Alex Cooney is co-founder and CEO of CyberSafeKids (www.cybersafekids.ie).

Online regulation: We must make sure that accountability is put in all the right places

By Alex Cooney, co-founder and CEO of CyberSafeKids

In recent months, a six-hour Facebook outage provided an interesting example of our complex relationship with social media platforms and the hugely powerful companies behind them.

Users the world over were up in arms and their frustrations over the lack of access (and what might have caused it), made global headline news. One thing was clear: we spend far more time posting, checking and scrolling on those platforms than most of us would like to admit.

Social media and gaming platforms are a vastly powerful industry and we, their users, are very invested in them, in terms of our time and attention. They are a source of entertainment, fun and are an important element of our socialising.

The Child Mind Institute’s 2019 Children’s Mental Health Report found that 81 per cent of teens surveyed said that social media makes them feel more connected to their friends. That was before Covid lockdowns significantly increased our reliance on it.

But there is a darker side to all of this, as the recent Facebook whistleblower revelations about negative impacts on children’s wellbeing highlighted.

These revelations followed the publication of joint research carried out by the 5Rights Foundation, which showed how the design of these platforms is putting children at risk. It provided evidence that design features are deliberately developed to increase time spent online, to target child accounts with harmful content (such as pornography and pro-anorexia material) and to deliver to them unsolicited messages and requests from strangers.

Who is accountable when things go wrong for a child, or indeed any user, on an online platform? Is it the parents who let their children use these services without adequate supervision and sometimes before they are of the right age? The Government? The big tech companies that own them?

Well the responsibility lies with all of the above. But one of those groups is profiting far more from children being online than the others.

Big Ttch

As it stands, all of the big tech companies have ‘community standards’ in place, which are essentially the acceptable codes of behaviour on their platforms. That’s great in practice but the policing of such standards has proven to be inconsistent and existing safeguards are possible to circumnavigate.
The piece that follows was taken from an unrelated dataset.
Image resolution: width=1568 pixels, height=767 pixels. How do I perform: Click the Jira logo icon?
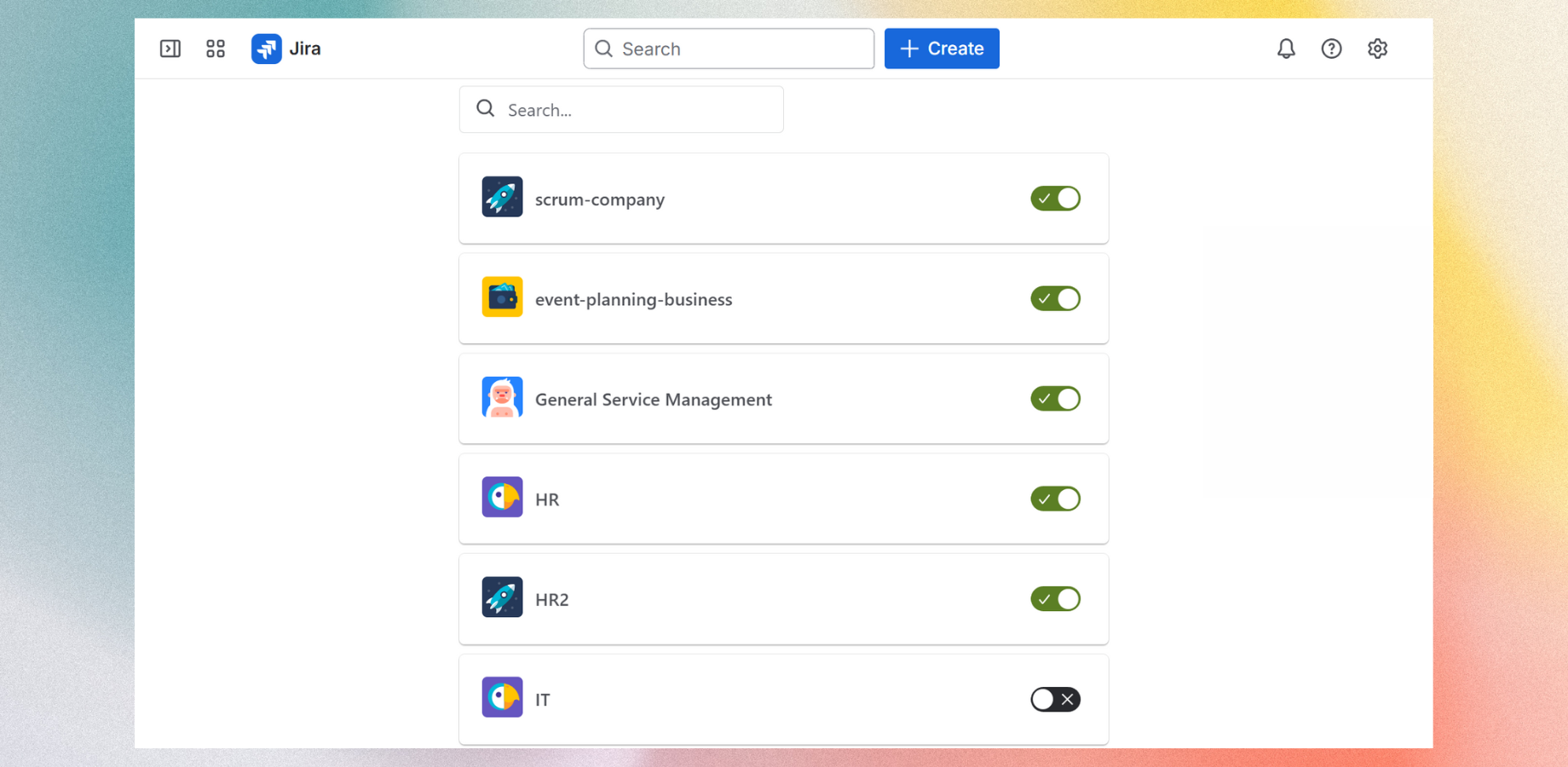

To my mind, this means that these companies essentially dance to their own tune. That has got to change. It’s at least two years since our own Government said that the “era of self-regulation is over” (2019) and yet, that model is the one that persists.

Change, however, is on the horizon. We have the eagerly anticipated Online Safety and Media Regulation Bill coming down the tracks. Having completed its extensive pre-legislative scrutiny, the Joint Oireachtas Committee has published its report and the findings are encouraging.

Significant changes

As members of the Children’s Rights Alliance 123 Online Safety Campaign we have been lobbying for significant changes that will serve to substantially strengthen what is essentially a weak bill. Crucially, the recommendations include the setting up of an individual complaints mechanism, which will provide an important safety net for those users who have incurred harm online, specifically in the event that the online services have failed to provide that support themselves.

As part of its online safety campaign, the Children's Rights Alliance has sought to ask the public what they expect from this upcoming Bill and the results were encouraging to those of us that want to see more responsibility placed on the shoulders of the online platforms in terms of harmful content they host.

Survey results

A thousand adults were surveyed and the vast majority (91 per cent) felt that big tech companies use their power and influence in a way that benefits themselves (and this research was gathered before the Wall Street Journal got their scoop from Frances Haughen). 69 per cent felt that they should deliberately block children from accessing content that could harm them.

72 per cent felt that penalties should be introduced that would encourage social media companies to stop harmful or illegal content on their platforms and 70 per cent felt that the Government should introduce laws that hold big tech and social media companies responsible for the content they allow on their platforms.

And with regards to that important question of whether or not the proposed Online Safety Commissioner should have the powers to investigate complaints made by the public when social media companies fail to uphold the rights of the individual, there was also clear support from the public with 77 per cent of those surveyed in favour and a further 78 per cent in favour of financial penalties for those companies that fail to comply.

As host to a number of the EMEA headquarters for larger platforms like Google, Facebook, TikTok and Twitter, Ireland should be leading the way. Regulation is coming and is clearly much needed, but we must make sure that accountability is put in all the right places because at the end of the day, only then will it become the vital safety net it needs to be.